09/30/2025
Ah, love this so much Greg Santucci, Occupational Therapist 🥰 I have been speaking up lately about this paradigm shift and whew....it's gonna take time 🤪🤪🤪
What the "function" are you talking about?
I'm going to be blunt. There's no value to classifying a behavior as "attention seeking", "escape", "to get something tangible" or "sensory**", the traditional "functions" of a behavior".
**not related to the theory of sensory integration and most often labeled by professionals with no training in sensory integration.
Each one of those "functions" puts the onus on the child. Those descriptors don't help solve any problems. The human experience cannot be simplified to 4 "functions". You know what DOES help? Actually HELPING the child!
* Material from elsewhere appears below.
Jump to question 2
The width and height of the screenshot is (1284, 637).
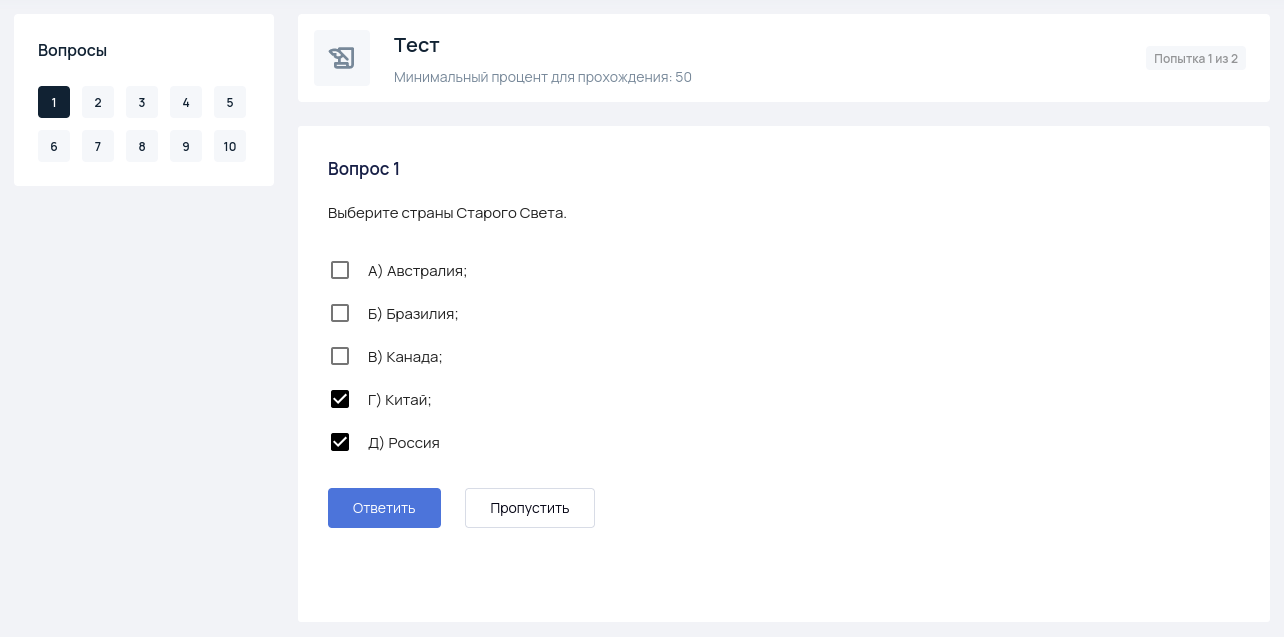98,102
If your FBA (Functional Behavior Assessment) has one of those traditional descriptors or "functions", RIP IT UP and start over. It puts the people working with that child on a trajectory of behavior management instead of helping the child learn the skills they need to be the best versions of themselves.
Here's the re-frame.
Behavior is a symptom.
A child has a concerning behavior when:
1) There is an emotion they can't handle
2) There is a need not being met
3) There is a skill they don't have or
4) There is a problem they can't solve
Each one of those implies HELPING a child!
Helping a child navigate a big emotion. Helping them meet a need.
Helping them learn a skill, or
Helping them solve a problem.
As soon as a professional asks, "what's the function of the behavior", I know there's a massive disconnect not only between how we view behavior, but also how we view the child.
The re-frame supports helping a struggling child. The old paradigm promotes manipulating and/or extinguishing observable behavior. We know more now.
I'll say it again. Behavior is a symptom, not a problem. The problem lies within.
Let's commit to re-framing what behavior is and how we can truly help kids. Let's move away from token boards and behavior plans and focus more on skill building and supporting needs.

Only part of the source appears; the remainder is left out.